Posted Jan. 12, 2010, at 7:03 p.m.

The most effective way for Maine to wean itself from its high-energy habits is to reduce demand. It is a simple, but profound truth — when energy is conserved, the cost of that energy not consumed is immediately moved to the asset side of the books. The more energy conserved, the more the asset ledger grows.

Bangor Daily News columnist Tom Gocze has written that consumers often focus on the latest magic bullet in the home heating market — pellet stoves, wood furnaces, heat pumps and other technological advances that will soon come down the pike.

But the best investment homeowners can make, Mr. Gocze preaches, is to reduce the heat that escapes through walls, windows, doors and roofs.

That’s why the news that Maine state government is offering $1,500 to $3,000 rebates for home weatherization projects should be hailed as a practical, sound step toward seizing control of our energy fate, as long as the rebates don’t come with too many strings attached.

Gov.
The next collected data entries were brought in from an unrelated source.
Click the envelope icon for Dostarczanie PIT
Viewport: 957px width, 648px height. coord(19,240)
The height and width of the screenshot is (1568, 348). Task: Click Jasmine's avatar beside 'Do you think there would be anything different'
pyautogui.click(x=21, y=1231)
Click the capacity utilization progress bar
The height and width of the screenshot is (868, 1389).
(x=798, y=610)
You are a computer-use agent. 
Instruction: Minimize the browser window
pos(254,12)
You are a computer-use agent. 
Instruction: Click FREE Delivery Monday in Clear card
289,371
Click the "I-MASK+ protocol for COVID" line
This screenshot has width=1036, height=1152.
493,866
John Baldacci has set a goal to weatherize — or improve the heat-retaining capacity of — all Maine homes by 2020. Two factors that make that goal worthy yet challenging are that Maine has one of the oldest housing stocks in the nation, and some 80 percent of Maine residences use oil heat.
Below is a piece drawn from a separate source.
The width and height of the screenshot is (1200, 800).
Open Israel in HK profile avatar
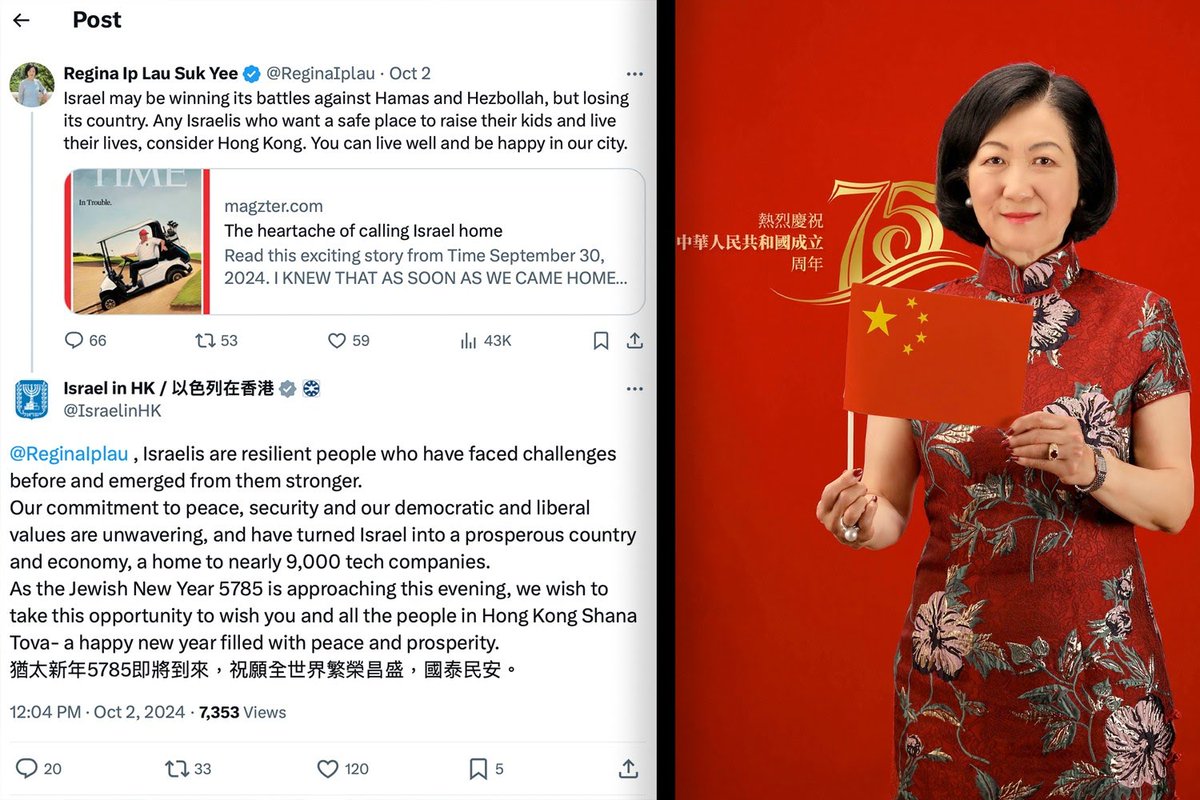pyautogui.click(x=32, y=399)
The rebates, which are funded by federal stimulus funds, should be targeted to insulation enhancements and door and window replacements. They have the potential to save homeowners many thousands of dollars over their lives, and reduce the importation of hundreds of thousands of gallons of heating oil over the coming decades.

Skeptics may see the program as yet another government giveaway. But this is the sort of practical use of taxpayer money that can actually make a difference in the comfort of people in their homes and their ability to pay their bills. And almost all of the money will be spent locally.

Tax breaks for solar hot water and photovoltaic panels and using south-facing windows and other emerging energy-efficiency methods are laudable. But these programs tend to benefit those with more capital to invest in their homes. The weatherization rebate program builds on the known benefits that social service agencies have been seeing for decades in their version of this approach.

Plugging those leaks in Maine homes also plugs holes in our economy and our wallets.